*What this task involves:*
Which lines belong in your copy? Those from the start of the data through the line with "This screenshot has height=726, width=1202.", exactly as written, without any pictures.

*Records provided:*

---+---

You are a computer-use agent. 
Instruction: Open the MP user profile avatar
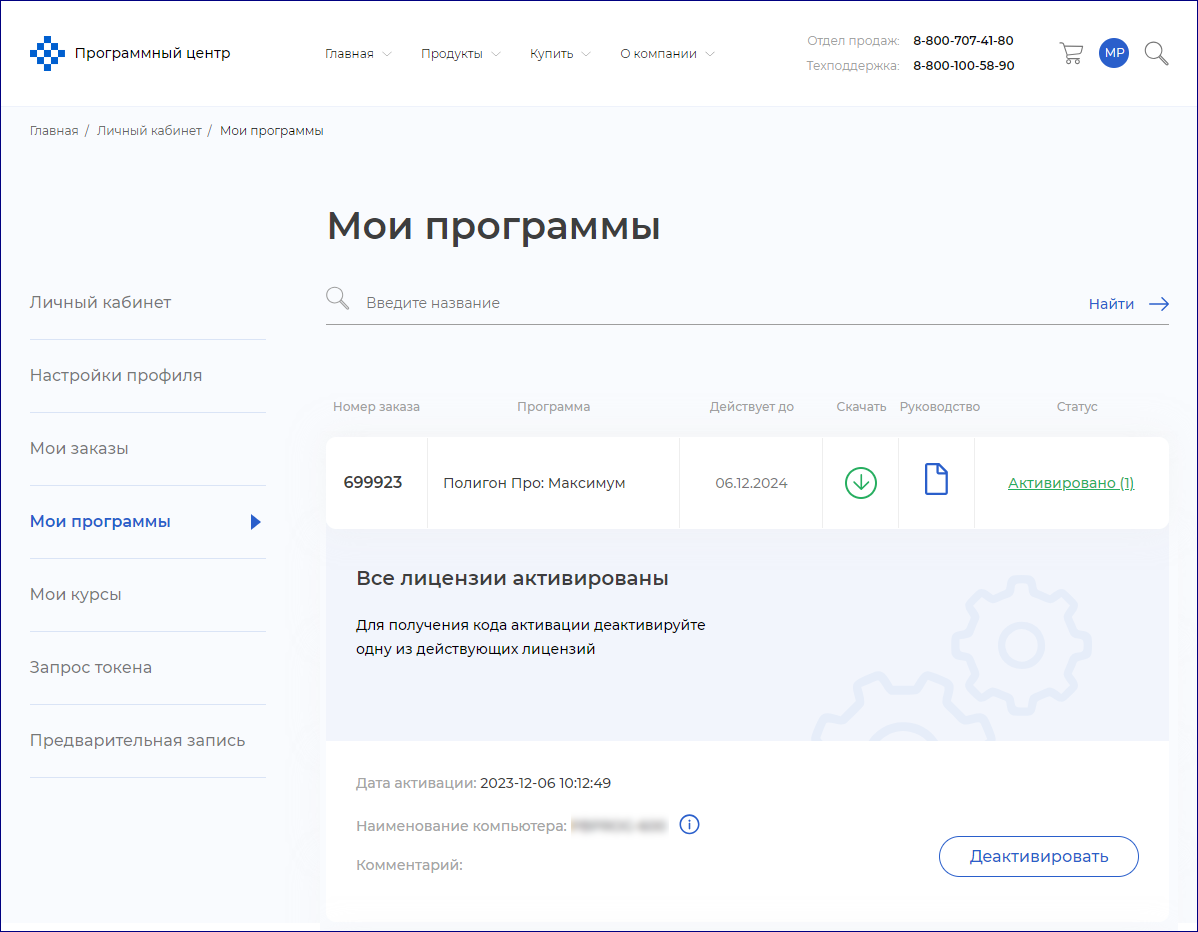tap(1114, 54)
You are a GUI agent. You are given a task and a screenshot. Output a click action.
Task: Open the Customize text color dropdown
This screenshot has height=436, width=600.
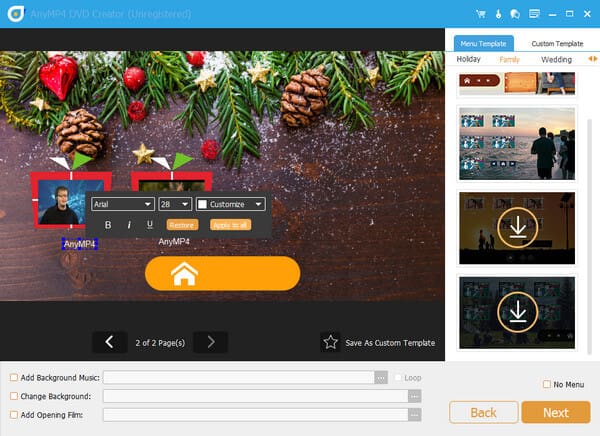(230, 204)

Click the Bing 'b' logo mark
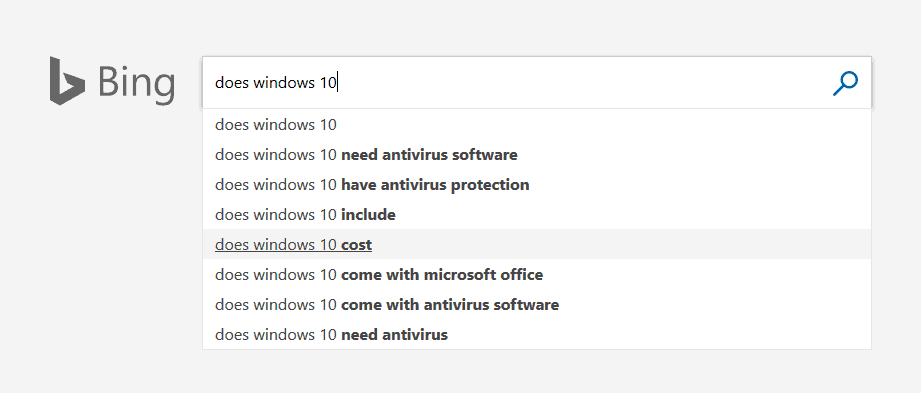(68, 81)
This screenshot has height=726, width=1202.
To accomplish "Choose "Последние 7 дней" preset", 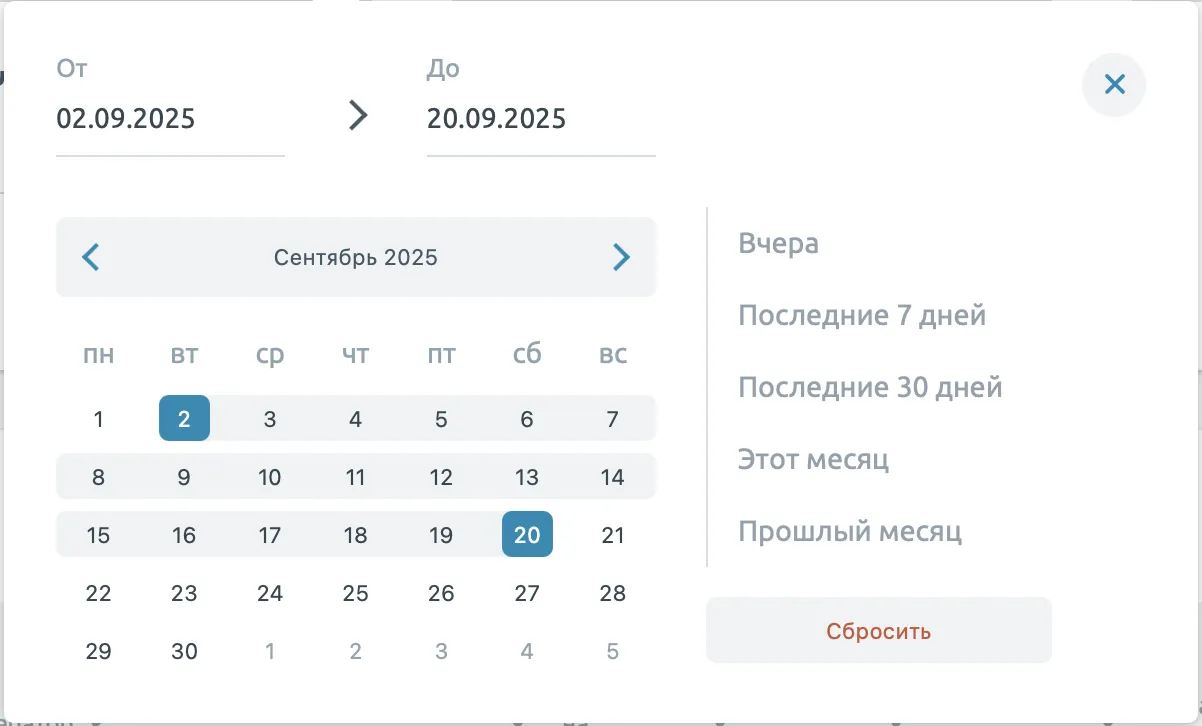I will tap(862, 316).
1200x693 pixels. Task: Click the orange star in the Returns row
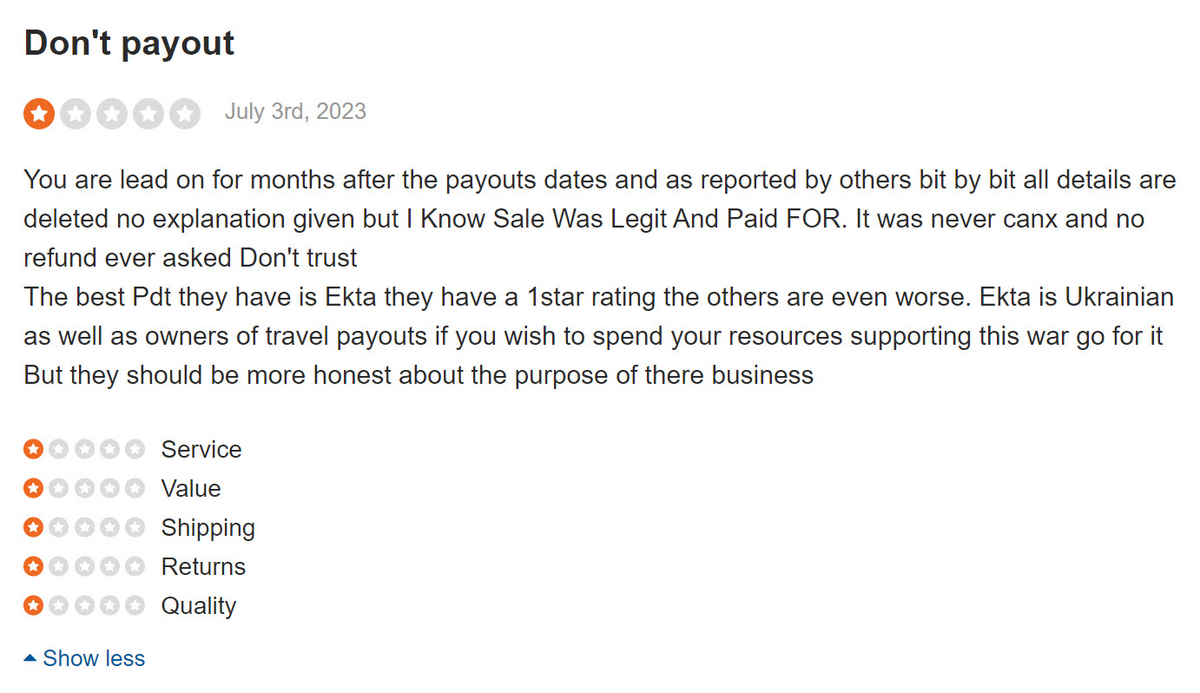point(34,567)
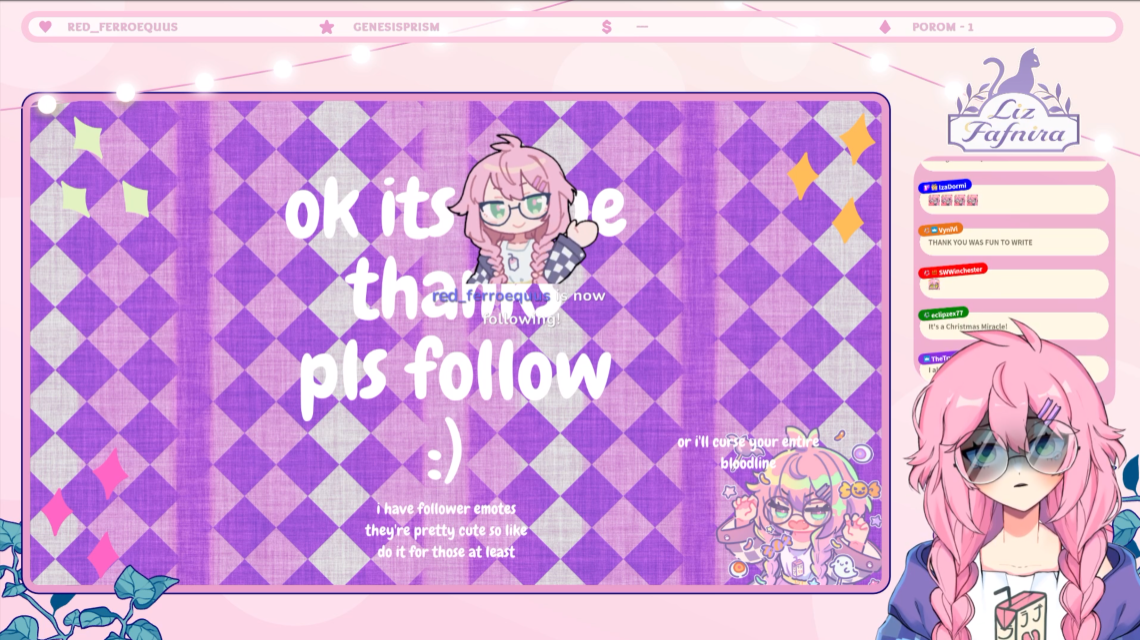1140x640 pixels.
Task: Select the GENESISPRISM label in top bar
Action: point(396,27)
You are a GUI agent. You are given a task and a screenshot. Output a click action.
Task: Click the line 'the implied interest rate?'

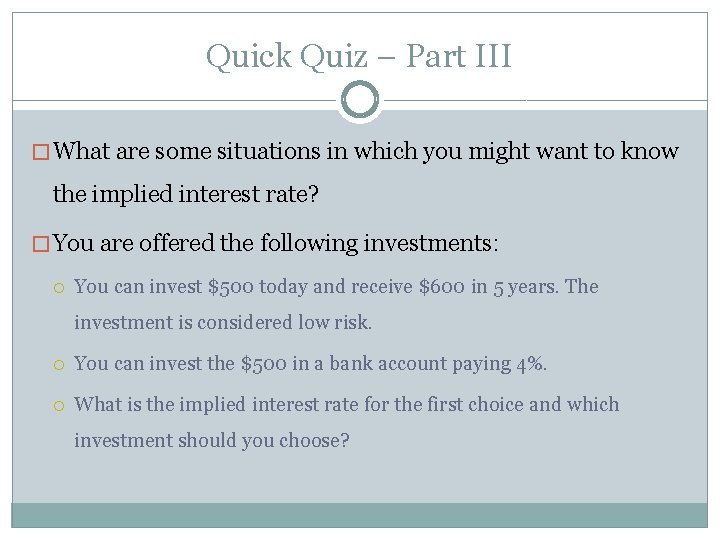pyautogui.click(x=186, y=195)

---+---

*Your response:*
You are a computer-use agent. 
Instruction: Open the MP user profile avatar
tap(1114, 54)
You are a GUI agent. You are given a task and a screenshot. Output a click action.
Task: Open the Customize text color dropdown
This screenshot has height=436, width=600.
(230, 204)

Click the Bing 'b' logo mark
(68, 81)
This screenshot has height=726, width=1202.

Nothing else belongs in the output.